Are you really trying to forge at dull red? If so that's why it isn't moving without a serious fight. Bring it up into the high orange or low yellow, it'll move like modeling clay for you. Well, stiff modeling clay sure but it won't wear you out and make you ache.

 

Frosty The Lucky.

A lot of it is technique as well (not saying I know it, but I can see what I am missing!), hit up Brian Brazeals YouTube channel if you REALLY want to feel inept! How and where you are striking plays a HUGE part in how quickly or slowly the metal moves, and how much energy you are wasting to fix collateral damage from the previous swings.

Read Seeing Colors

 

Bring A-36 1018 mild steel up to high yellow and give it a couple of whacks, couple more at high orange, and a couple more at red. Let the metal cool and look at the six different hits. 

 

Now bring it up to high yellow again and give it a hard deliberate hammer blow with the intention to move some metal. Make the hard deliberate hammer blows one at a time, not several half hearted taps. Learn to read the metal and where to place each blow as a hard deliberate hammer blow. The metal WILL move.

Another major difference is the harder and faster you hammer the stock the longer it stays hot. New people often want to hammer slowly contemplating what each hammer blow does letting the stock cool off.

Belson Steel. Kankakee, Illinois. Look em up and tell them what you want to do.

A lot of it is technique, knowing what you're doing. George Ernest was a toolsmith on the west coast in the last century, and he is reputed to have said, "Some people hit it and watch where it goes; I know where it's going to go before I hit it!"

Now you do find folks trying to use higher carbon scrap for items that don't require it and so suffering the recalcitrance of the alloys under the hammer too. Learning to use the right material for the job as it's *cheaper* in the long run than using free wrong material, is a factor in the craft. (And most if not all of us have probably crossed that line a time or two---using coilspring to finish off a project cause it's handy rather than making a trip to town to buy a stick of A36...)

A36 is not nessisaraly 1018, A36 is a structural specification for steel, it may be 1018 or something else, often it a n incosistant mix, some of it is butter soft, wile just a few inches over may be hard. If you are working on somthing that consistant forging is important (like making a demo you might consider sorcing 1018 as apposed to A36. But for most work A36 is carried at most any steel yard.
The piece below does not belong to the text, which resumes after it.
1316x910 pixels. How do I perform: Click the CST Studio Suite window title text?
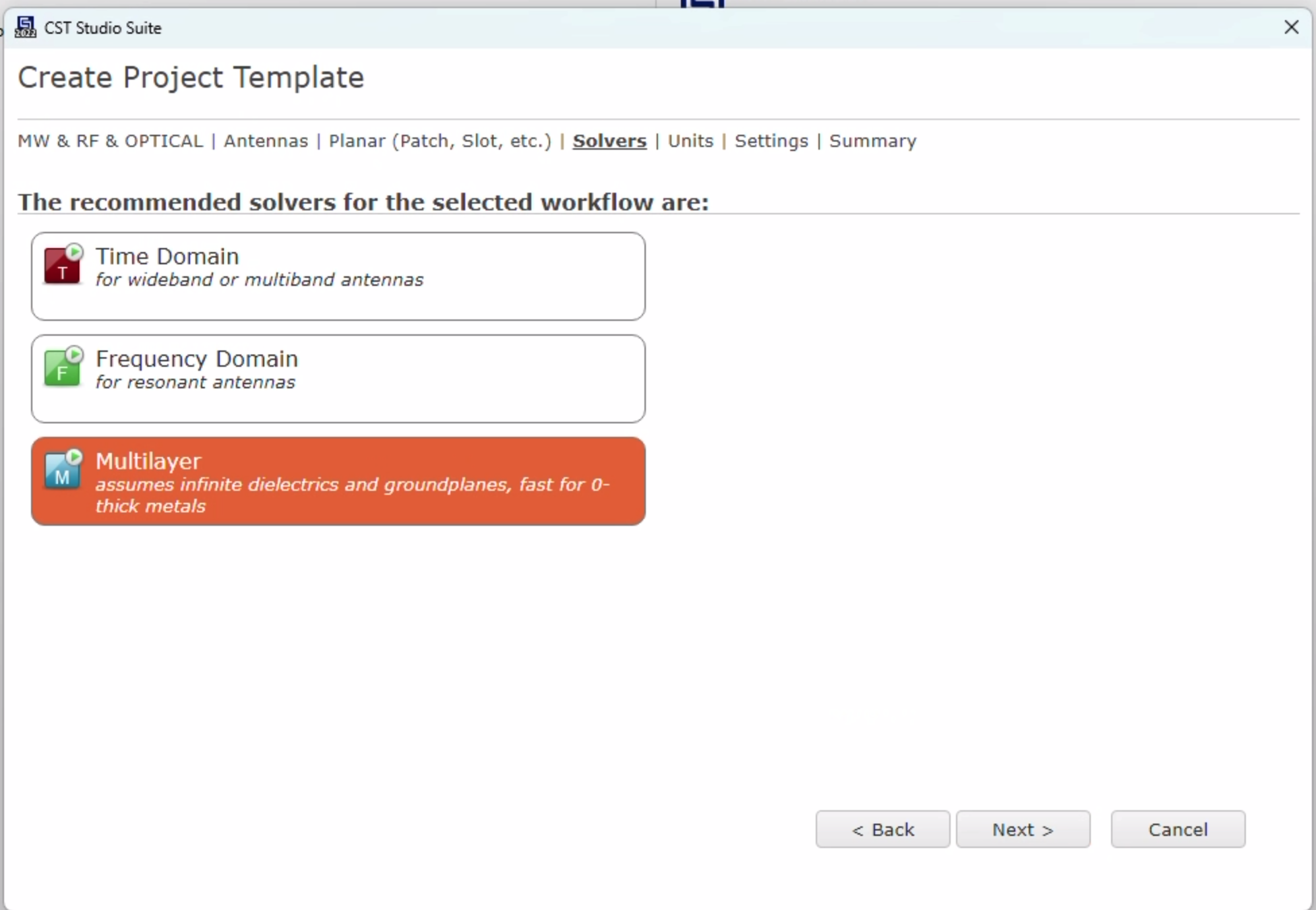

A36 is almost NEVER 1018! They could charge more for it if it really was 1018... Used to be that you could still get real 1018 in cold rolled stock but that's becoming iffy these days too. Working old scrap you sometimes run into the old low carbon stuff that fairly sucks the hammer head down into it when hammered hot. (and the real wrought iron that laughs and frays out at you if you try hammering on it too cold)

Actually smithing is going backwards to the days when you had to check a new buy of iron to see how it worked on a stick by stick basis. (Moxon talks about this in Mechanicks Exercises, 1703)

True, but I have had it show up once or twice when I orderd A36 and they yard or their suplier where short. Dosnt hapen often, infact In 1/4" square I usualy end up with somthing harder.

Good morning all
 
In my neighborhood hot rolled bar comes in 20’ lengths and cold roll in 12’ lengths.  I realize that hot or cold rolled is a finish process but can one assume that cold roll is 1018 and hot roll A36.  I have not been able to get a satisfactory answer from the supplier; it’s all mild steel to him.
 
Tks grant

 I realize that hot or cold rolled is a finish process but can one assume that cold roll is 1018 and hot roll A36. 

 

tru dat

NO; it used to be that you could; but I've run into some pickled and oiled A36 masquerading... (odds are still in your favour; but...)

  • Author

1018 it is! Thanks guys! I've done enough forging to learn proper heat and hammering. Honestly I'm glad I learned with crap stock. Now that I have the attention of vets let me ask you this: What stock is good for tools and weapons? Like say a hammer, or a sword. Different tempering I know but what stock should I start with?

What type of sword? In general I suggest folks start out with 5160 as it's more forgiving in forging and heat treating than some of the other alloys and easy to source too!